Stored items
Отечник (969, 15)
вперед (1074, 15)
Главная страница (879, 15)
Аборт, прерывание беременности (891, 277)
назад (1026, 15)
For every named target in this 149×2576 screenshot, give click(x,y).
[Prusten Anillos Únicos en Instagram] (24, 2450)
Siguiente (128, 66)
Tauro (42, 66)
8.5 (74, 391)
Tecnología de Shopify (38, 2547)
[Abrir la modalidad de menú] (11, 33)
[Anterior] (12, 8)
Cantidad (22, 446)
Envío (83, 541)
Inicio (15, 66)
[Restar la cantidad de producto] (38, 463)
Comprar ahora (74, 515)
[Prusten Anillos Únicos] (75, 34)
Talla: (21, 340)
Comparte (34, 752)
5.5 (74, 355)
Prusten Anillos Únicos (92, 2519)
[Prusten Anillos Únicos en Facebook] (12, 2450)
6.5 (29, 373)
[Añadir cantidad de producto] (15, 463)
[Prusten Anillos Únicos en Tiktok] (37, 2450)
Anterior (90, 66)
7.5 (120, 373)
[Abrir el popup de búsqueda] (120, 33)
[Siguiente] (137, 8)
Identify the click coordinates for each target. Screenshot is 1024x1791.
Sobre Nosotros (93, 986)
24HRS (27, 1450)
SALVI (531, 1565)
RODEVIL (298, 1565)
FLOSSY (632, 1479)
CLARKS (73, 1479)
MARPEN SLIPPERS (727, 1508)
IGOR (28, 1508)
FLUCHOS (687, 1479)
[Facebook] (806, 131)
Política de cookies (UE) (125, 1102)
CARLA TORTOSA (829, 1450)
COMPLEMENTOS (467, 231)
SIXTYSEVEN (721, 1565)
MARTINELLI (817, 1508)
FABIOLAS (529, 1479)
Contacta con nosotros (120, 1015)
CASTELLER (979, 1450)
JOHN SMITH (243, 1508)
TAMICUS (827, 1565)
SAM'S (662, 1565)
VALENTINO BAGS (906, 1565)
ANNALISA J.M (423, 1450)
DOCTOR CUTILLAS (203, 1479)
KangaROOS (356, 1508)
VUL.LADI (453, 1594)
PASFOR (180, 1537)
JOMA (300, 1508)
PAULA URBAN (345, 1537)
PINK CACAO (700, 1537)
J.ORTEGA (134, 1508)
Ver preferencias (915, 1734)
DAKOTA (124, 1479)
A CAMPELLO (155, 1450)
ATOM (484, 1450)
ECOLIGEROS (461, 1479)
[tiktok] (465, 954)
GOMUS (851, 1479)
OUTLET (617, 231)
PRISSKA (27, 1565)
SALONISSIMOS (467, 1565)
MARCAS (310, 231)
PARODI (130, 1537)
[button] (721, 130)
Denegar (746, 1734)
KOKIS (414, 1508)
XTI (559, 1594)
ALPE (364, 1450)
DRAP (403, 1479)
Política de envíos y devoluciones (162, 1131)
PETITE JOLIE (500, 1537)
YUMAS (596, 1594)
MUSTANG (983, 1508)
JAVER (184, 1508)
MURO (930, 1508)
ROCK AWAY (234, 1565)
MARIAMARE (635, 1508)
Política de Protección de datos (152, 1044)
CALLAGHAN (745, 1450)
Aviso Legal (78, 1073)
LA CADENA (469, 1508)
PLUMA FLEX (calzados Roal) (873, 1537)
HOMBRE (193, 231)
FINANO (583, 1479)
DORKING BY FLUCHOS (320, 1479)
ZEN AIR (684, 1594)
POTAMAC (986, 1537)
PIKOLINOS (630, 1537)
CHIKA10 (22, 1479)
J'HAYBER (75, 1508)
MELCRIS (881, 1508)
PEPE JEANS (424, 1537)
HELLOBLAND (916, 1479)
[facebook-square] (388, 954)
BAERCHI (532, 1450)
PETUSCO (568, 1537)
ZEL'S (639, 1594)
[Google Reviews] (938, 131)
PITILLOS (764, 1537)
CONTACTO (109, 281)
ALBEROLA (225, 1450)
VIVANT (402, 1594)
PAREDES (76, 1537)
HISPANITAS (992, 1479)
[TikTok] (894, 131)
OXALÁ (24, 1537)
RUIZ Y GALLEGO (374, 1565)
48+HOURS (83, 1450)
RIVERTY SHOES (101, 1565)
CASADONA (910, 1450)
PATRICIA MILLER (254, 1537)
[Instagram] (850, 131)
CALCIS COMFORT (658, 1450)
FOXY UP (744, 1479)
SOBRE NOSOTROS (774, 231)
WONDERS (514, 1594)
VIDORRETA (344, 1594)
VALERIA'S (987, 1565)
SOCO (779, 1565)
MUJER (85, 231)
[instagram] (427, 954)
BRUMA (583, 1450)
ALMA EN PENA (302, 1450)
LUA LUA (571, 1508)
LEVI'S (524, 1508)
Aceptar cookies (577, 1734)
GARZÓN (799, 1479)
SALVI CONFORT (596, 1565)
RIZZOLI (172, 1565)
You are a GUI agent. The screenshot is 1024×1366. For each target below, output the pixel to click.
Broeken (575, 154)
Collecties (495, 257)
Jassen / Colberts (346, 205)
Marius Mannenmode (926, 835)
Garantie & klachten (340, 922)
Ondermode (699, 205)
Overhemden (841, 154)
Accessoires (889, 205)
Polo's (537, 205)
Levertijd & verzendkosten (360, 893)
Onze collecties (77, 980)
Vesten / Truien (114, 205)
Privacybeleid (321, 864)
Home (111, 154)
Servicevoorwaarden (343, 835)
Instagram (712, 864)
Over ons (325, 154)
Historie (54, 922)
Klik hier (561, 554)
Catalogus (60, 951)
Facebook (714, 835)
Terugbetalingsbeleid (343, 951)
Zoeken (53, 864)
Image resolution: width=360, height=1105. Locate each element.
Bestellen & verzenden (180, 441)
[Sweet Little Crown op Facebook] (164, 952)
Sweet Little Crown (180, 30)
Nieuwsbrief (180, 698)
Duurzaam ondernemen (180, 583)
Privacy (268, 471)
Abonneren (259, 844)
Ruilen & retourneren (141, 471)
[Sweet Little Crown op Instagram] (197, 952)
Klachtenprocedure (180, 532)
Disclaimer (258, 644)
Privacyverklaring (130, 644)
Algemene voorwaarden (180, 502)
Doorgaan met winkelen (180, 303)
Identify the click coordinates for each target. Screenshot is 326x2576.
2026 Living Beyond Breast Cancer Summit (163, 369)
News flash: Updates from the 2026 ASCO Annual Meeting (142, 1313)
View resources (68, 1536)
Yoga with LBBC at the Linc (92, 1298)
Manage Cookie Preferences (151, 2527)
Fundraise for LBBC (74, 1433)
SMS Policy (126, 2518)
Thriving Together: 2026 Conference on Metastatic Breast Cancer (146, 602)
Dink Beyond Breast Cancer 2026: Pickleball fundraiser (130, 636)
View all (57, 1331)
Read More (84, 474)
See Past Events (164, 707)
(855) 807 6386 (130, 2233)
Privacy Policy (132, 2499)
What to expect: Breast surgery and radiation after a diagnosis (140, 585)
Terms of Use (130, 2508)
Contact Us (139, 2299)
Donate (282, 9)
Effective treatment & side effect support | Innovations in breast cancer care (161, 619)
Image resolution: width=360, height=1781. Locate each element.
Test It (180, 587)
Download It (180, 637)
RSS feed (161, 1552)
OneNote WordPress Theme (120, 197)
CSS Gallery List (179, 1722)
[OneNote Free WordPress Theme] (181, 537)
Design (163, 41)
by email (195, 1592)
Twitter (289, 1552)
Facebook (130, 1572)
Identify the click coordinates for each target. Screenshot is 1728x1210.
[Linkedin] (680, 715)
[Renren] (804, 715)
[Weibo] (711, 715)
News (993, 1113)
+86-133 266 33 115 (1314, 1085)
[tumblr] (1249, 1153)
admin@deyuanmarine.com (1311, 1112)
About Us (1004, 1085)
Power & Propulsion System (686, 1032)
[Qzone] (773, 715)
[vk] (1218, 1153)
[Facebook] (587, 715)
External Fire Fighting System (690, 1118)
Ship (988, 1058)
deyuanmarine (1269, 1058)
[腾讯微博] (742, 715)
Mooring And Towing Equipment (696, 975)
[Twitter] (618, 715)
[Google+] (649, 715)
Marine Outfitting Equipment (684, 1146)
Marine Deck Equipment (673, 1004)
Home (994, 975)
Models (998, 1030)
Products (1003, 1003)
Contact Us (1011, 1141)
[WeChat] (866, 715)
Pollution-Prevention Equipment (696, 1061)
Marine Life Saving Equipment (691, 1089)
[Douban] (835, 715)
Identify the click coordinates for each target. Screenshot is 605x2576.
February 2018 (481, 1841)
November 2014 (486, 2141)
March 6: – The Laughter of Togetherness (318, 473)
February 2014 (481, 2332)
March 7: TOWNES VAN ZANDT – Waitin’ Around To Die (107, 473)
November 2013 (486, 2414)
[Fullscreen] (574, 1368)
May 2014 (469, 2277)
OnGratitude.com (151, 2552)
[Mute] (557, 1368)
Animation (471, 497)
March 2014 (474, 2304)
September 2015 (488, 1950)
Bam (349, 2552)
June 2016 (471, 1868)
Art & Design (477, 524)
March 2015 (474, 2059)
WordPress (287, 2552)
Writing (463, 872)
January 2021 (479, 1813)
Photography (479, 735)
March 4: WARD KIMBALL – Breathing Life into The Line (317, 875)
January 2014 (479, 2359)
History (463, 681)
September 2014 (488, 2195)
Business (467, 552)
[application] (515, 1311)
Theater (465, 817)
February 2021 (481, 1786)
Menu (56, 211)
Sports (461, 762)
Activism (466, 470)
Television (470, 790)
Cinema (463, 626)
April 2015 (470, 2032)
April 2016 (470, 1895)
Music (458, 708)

▶ **Task item**:
Starting with the line above that holds "OUTLET (617, 231)" and stopping with the line that holds "Facebook (714, 835)", reproduce each line exactly, omitting all other lines.

▶ **Solution for this task**:
OUTLET (617, 231)
PRISSKA (27, 1565)
SALONISSIMOS (467, 1565)
MARCAS (310, 231)
PARODI (130, 1537)
[button] (721, 130)
Denegar (746, 1734)
KOKIS (414, 1508)
XTI (559, 1594)
ALPE (364, 1450)
DRAP (403, 1479)
Política de envíos y devoluciones (162, 1131)
PETITE JOLIE (500, 1537)
YUMAS (596, 1594)
MUSTANG (983, 1508)
JAVER (184, 1508)
MURO (930, 1508)
ROCK AWAY (234, 1565)
MARIAMARE (635, 1508)
Política de Protección de datos (152, 1044)
CALLAGHAN (745, 1450)
Aviso Legal (78, 1073)
LA CADENA (469, 1508)
PLUMA FLEX (calzados Roal) (873, 1537)
HOMBRE (193, 231)
FINANO (583, 1479)
DORKING BY FLUCHOS (320, 1479)
ZEN AIR (684, 1594)
POTAMAC (986, 1537)
PIKOLINOS (630, 1537)
CHIKA10 (22, 1479)
J'HAYBER (75, 1508)
MELCRIS (881, 1508)
PEPE JEANS (424, 1537)
HELLOBLAND (916, 1479)
[facebook-square] (388, 954)
BAERCHI (532, 1450)
PETUSCO (568, 1537)
ZEL'S (639, 1594)
[Google Reviews] (938, 131)
PITILLOS (764, 1537)
CONTACTO (109, 281)
ALBEROLA (225, 1450)
VIVANT (402, 1594)
PAREDES (76, 1537)
HISPANITAS (992, 1479)
[TikTok] (894, 131)
OXALÁ (24, 1537)
RUIZ Y GALLEGO (374, 1565)
48+HOURS (83, 1450)
RIVERTY SHOES (101, 1565)
CASADONA (910, 1450)
PATRICIA MILLER (254, 1537)
[Instagram] (850, 131)
CALCIS COMFORT (658, 1450)
FOXY UP (744, 1479)
SOBRE NOSOTROS (774, 231)
WONDERS (514, 1594)
VIDORRETA (344, 1594)
VALERIA'S (987, 1565)
SOCO (779, 1565)
MUJER (85, 231)
[instagram] (427, 954)
BRUMA (583, 1450)
ALMA EN PENA (302, 1450)
LUA LUA (571, 1508)
LEVI'S (524, 1508)
Aceptar cookies (577, 1734)
GARZÓN (799, 1479)
SALVI CONFORT (596, 1565)
RIZZOLI (172, 1565)
You are a GUI agent. The screenshot is 1024×1366. For each target below, output the pixel to click.
Broeken (575, 154)
Collecties (495, 257)
Jassen / Colberts (346, 205)
Marius Mannenmode (926, 835)
Garantie & klachten (340, 922)
Ondermode (699, 205)
Overhemden (841, 154)
Accessoires (889, 205)
Polo's (537, 205)
Levertijd & verzendkosten (360, 893)
Onze collecties (77, 980)
Vesten / Truien (114, 205)
Privacybeleid (321, 864)
Home (111, 154)
Servicevoorwaarden (343, 835)
Instagram (712, 864)
Over ons (325, 154)
Historie (54, 922)
Klik hier (561, 554)
Catalogus (60, 951)
Facebook (714, 835)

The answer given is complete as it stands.